Make deep learning models run fast on embedded hardware

There are huge benefits to running deep learning models “at the edge”, on hardware that is connected directly to sensors.

This is a companion discussion topic for the original entry at

I think this article is rather silly. That STM 32 processor is very new and very large compared to most embedded processors.

Actually, extremely large and power hungry compared to most iot processors.

SiLabs is better for low power per MHz and still has now where near the processing power needed.

I think the real issue here is that people are trying to develop ml algorithms only on larger processors with tons of ram. If you think in terms of the cellular automata used in Wolfram, that would be a much better solution although still going to be extremely power hungry for any iot device.

Hi @wher0001, this ST target is not the only thing we support :slight_smile: Support includes low-power SiLabs and Nordic silicon, and deployment on anything from 16-bit MCUs to Cortex-M7 depending on the workload you need. For basic things like machine monitoring you can get pretty far with a high-end 16-bit MCU or low-end Cortex-M0+. Here are some real-life performance metrics with time per inference and RAM usage over some MCUs:

And very large compared to most embedded processors.

This is changing quickly though, there’s 17 billion (!) MCUs with Cortex-M MCUs shipping every year. Virtually all of them are able to run some form of ML. Here’s some of my own takes on that:

Those numbers include RX/TX in Bluetooth Smart, BT mesh, WiFi, any other protocol to get the data out wirelessly?

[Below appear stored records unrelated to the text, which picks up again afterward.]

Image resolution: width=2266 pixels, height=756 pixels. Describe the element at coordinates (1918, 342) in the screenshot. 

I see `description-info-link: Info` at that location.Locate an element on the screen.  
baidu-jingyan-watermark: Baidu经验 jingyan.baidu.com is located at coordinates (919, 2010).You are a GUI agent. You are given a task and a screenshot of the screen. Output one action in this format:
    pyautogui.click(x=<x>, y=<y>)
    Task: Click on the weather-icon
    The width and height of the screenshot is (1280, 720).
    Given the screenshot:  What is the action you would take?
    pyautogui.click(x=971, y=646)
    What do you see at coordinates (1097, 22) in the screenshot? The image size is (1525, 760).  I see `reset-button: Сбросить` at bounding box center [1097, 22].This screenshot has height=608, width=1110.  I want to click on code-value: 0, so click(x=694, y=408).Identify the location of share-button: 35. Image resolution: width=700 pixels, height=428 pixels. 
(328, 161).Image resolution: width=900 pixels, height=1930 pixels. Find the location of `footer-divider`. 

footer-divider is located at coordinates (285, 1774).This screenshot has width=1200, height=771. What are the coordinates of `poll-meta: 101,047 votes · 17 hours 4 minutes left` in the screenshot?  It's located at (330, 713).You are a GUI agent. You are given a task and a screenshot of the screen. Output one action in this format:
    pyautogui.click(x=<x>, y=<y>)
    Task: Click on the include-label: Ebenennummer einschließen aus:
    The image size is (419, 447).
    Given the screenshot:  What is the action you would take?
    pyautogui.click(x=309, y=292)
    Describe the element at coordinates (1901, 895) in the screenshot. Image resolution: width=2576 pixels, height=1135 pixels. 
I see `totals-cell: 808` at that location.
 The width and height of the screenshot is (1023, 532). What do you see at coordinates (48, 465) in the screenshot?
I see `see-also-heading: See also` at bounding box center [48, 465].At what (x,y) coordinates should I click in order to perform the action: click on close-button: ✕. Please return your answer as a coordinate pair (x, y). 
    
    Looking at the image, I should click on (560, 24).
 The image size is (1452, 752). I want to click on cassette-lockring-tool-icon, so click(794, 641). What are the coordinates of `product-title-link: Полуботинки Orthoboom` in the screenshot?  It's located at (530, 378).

You have to be able to transmit something or the device is useless.

What HW resources, such as clocks, gpio, ADC, are being utilized during these tests to actually get the data to the algorithms? What is their usage?

You have to be able to sample the data to input something into the algorithms.

I’ve been working in the embedded world since we had 64bytes of RAM. I’ve worked on multiple devices that were extremely low-powered and battery operated devices.

The ML algorithms are easy to code up. It’s another thing to have them running on a product that is already RAM and power constrained but still requires signal processing to acquire the data and wireless means to output the data.

Do you have any real-world scenarios like this analyzed?

Sure, but that’s left out here because you need to do that anyway for your control loop. The amount of power you use to get data from the sensor, or off to the network, won’t change just because the control loop runs an ML algorithm. In the end it’s all math, whether you’ve handcoded this in Matlab, or because it’s generated code that runs an ML algorithm (it’s vector multiplications all the way down).

Just measuring the time spent on inferencing is the fairest way of assessing that.